About this task = Locate, in the data below, the line that contains "1275x796 pixels." and the line that contains "Image resolution: width=505"; reproduce exactly those two lines and every line between them, nothing more.
= = = = =
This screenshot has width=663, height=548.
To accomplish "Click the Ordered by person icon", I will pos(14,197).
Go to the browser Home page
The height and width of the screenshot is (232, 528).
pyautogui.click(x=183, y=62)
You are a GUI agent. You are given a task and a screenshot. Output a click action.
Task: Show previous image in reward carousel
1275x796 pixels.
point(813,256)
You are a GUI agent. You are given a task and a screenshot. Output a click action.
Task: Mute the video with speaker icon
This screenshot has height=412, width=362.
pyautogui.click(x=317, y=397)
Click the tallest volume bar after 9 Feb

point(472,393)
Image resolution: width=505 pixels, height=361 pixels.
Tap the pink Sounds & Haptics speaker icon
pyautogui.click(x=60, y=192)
= = = = =
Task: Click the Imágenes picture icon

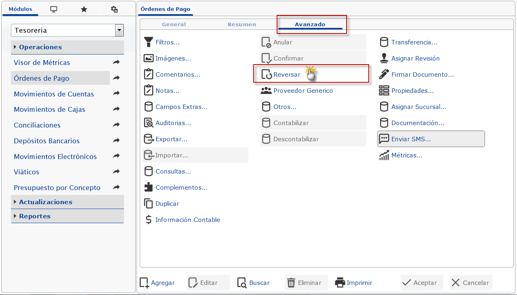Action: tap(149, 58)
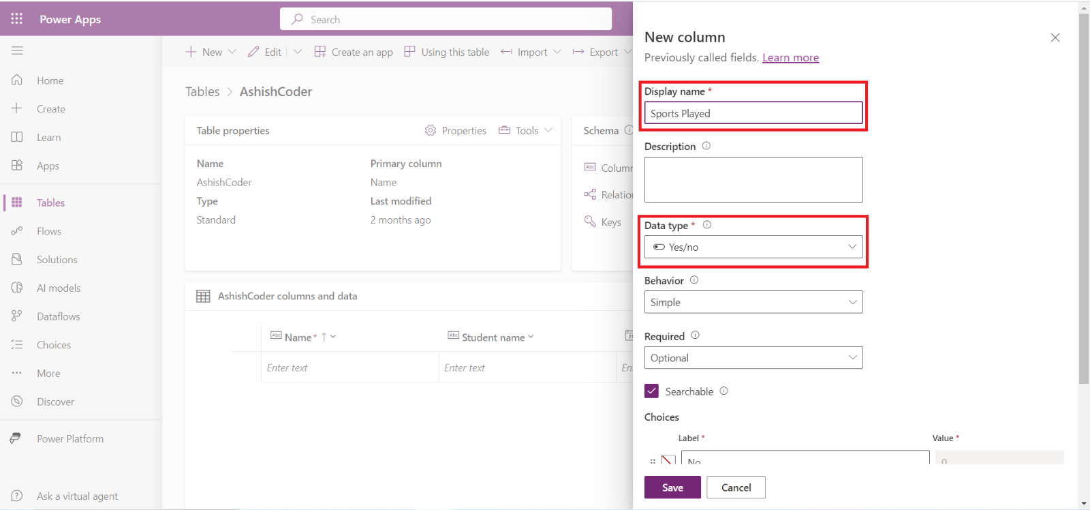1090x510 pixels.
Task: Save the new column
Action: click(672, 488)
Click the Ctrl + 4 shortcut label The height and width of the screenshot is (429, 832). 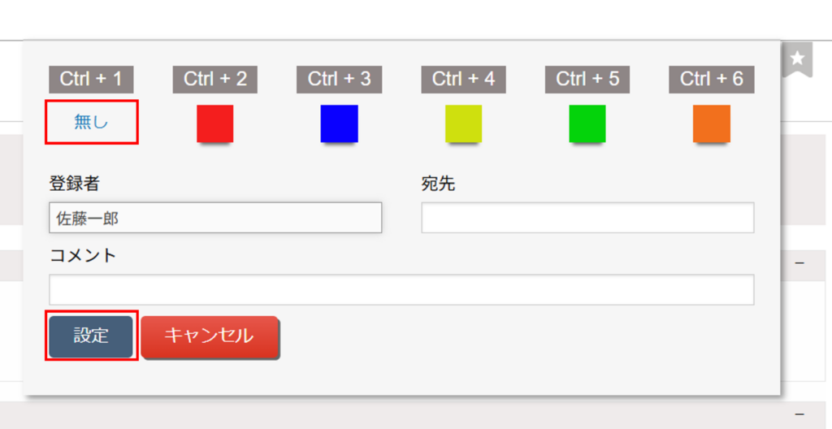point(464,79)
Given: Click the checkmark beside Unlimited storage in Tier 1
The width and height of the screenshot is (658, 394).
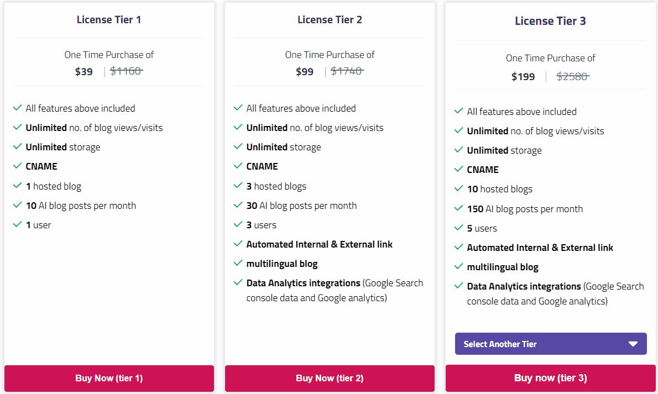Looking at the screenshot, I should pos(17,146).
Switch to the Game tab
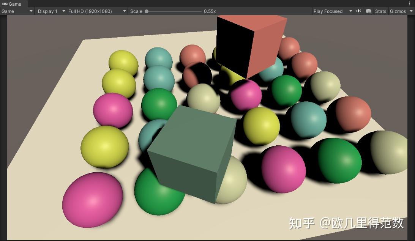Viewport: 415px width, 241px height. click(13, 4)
= = = = =
Output for this exercise =
1275x796 pixels.
point(813,256)
You are a GUI agent. You are given a task and a screenshot. Output a click action.
Task: Mute the video with speaker icon
This screenshot has height=412, width=362.
pyautogui.click(x=317, y=397)
Click the tallest volume bar after 9 Feb

point(472,393)
Image resolution: width=505 pixels, height=361 pixels.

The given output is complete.